However, at this rate of fuel use, a Bloom Box would be less than 1 percent efficient — suggesting that Bloom meant each server needs 1,282 SCF per hour — a careless error. Correcting Bloom’s sloppy math reveals that each server will actually burn 1,467 SCF per hour — an even higher fuel usage rate.

Then, buried deep in the application Table 1 (page 161) reveals that each Bloom box emits 884 pounds of carbon dioxide per megawatt hour of electricity (MWHE) generated. That means each Bloom server needs 7,555,600 BTUs to generate one MWHE, giving it a conversion efficiency of only 45 percent.

That is far lower than the “over 60 percent efficiency” figure that a BloomEnergy marketing director presented to a NASDAQ reporter, and another Bloom executive conveyed to a 60 Minutes audience in February 2010. It’s far lower than what Bloom presented to the IRS and California Franchise Tax Board, when the company sought large tax credits for customers that install Bloom Boxes.

Bloom’s application also asserts that Delaware’s air will be much cleaner with its servers generating 47 megawatts . However, 235 Bloom boxes would cost the same as one 350-MW combined cycle natural gas generator, which would be 53.3 percent efficient, using the same natural gas fuel.

That means the same taxpayer/ratepayer investment that Bloom wants for its Red Lion Installation could get Delaware 7.4 times more clean electricity, if the money were spent on a CC gas generator.

Table 2 (page 161) says 235 “clean” ES-5700 Servers would emit 22.56 pounds of volatile organic compounds (VOCs) per day. But even paint booths in Delaware auto body shops are prohibited from emitting more than 15 pounds of VOCs per day. Moreover, if the same amount of power had been generated by combined cycle gas turbines, only 0.249 pounds of VOCs would be emitted daily. That’s 90 times less pollution!

As to “protecting against dangerous global warming,” Bloom servers emit 1.2 times more CO2 per unit of electricity than a Siemens, GE, Mitsubishi or Alstrom combined cycle gas turbine.

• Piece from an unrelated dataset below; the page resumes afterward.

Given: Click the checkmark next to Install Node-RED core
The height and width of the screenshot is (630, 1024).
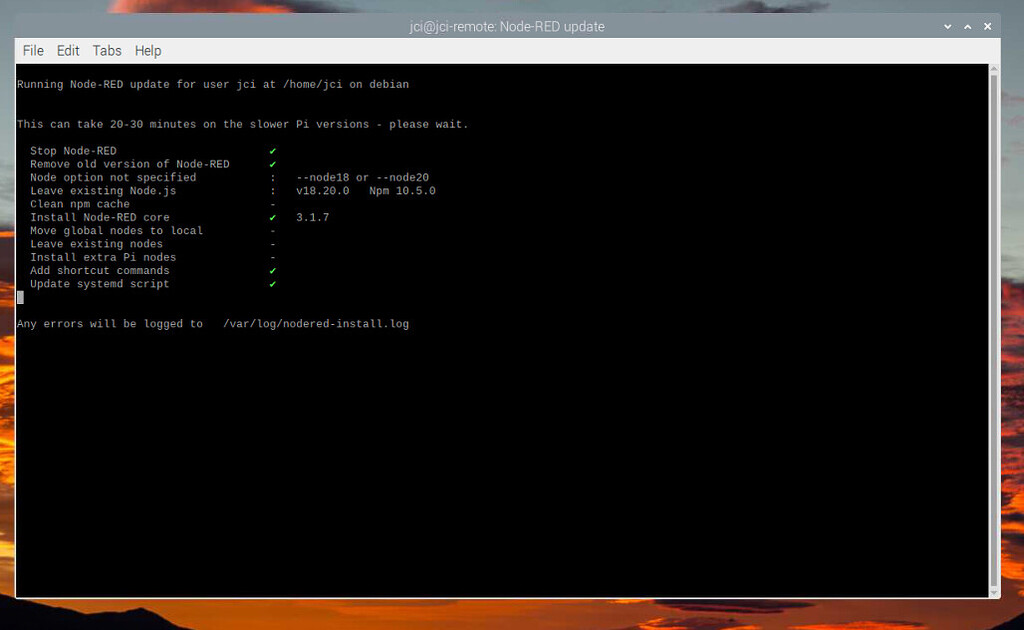Looking at the screenshot, I should click(x=272, y=217).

It gets stranger still. During a June 2012 hearing in Delaware, Bloom’s general manager assured Delaware citizens under oath that “no hydrogen sulfide is used or produced in the process.” But why then did Bloom ask California agencies for money to train Bloom Box operators to handle this hazardous gas safely? Either the training was superfluous or mandatory, or the GM was not properly informed.

These errors and misleading claims make Bloom’s application seriously flawed, and possibly fraudulent, if not corrected. But perhaps the biggest problem is yet to come.

Because of the Bloom servers’ low efficiency and high capital cost, Delaware citizens will pay Bloom over $200 per megawatt hour of power delivered to their PJM grid. But in January 2012 the US Energy Information Agency said the projected “levelized” cost of electricity over the next 30 years from advanced gas-fired combined cycle power stations would be $65.50 per MWH.

In other words, Bloom plans to charge First State citizens three times the $65 rate, for dirtier power.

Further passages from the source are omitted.